During five months of negotiations with Prism, Genovesi was asked to provide detailed business strategies and product plans that he normally wouldn’t be asked to furnish until after the company was up and running. Such are the tradeoffs when cutting a venture capital deal.
“They really put us through the wringer and that’s a good process, but when you’re waiting to get funding it can be painful,” he said.
This week, Genovesi could look back at the experience with some distance. Ammasso’s 20 employees are settling into their new quarters in South Boston’s Fort Point Channel area, where Ammasso is renting 19,000 square feet on two floors in an industrial loft. Genovesi expects to hire 10 more by the end of the year, with the hope of bringing a product to market by next spring.

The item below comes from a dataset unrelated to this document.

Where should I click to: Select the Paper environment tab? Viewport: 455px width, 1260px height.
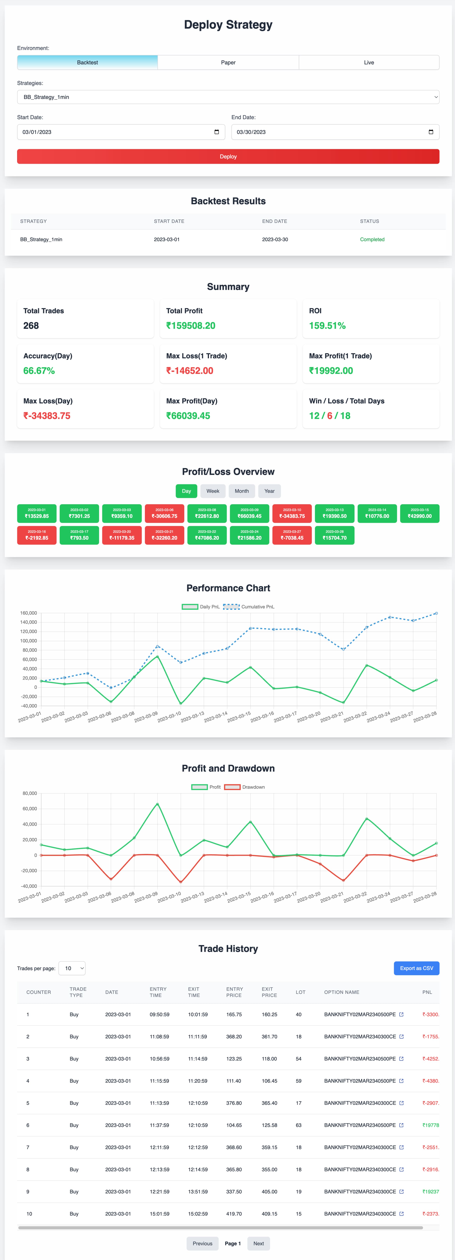click(228, 63)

Ammasso, which is Italian for “cluster,” fits in well in this scattering of former factories and warehouses now being colonized as artists’ lofts, galleries and tech startups. It’s the sort of laid- back workplace where some employees use their first names as their E- mail addresses. Genovesi’s poodle Sparky takes advantage of Ammasso’s pet-friendly environment.
Ammasso’s strategy is to work with a small number of business partners to handle the sales and distribution side of the business, with the goal of signing contracts with major server manufacturers like Dell and IBM.
In an era where businesses remain vigilant about capital spending, Ammasso’s products will allow them to expand their data storage and processing capabilities gradually.
“Instead of having to buy very expensive, high-end mainframe boxes from server vendors, you buy inexpensive commodity servers, hook them together in a cluster and run your software in a cluster with very good performance and significantly less money,” he said.
And Genovesi is convinced that he’s received funding at just the right time.
“If you believe the economy’s going to turn around the next 12 to 18 months, now is the time to invest in technology startups,” he said. “They’ll have the product when the economy is growing.”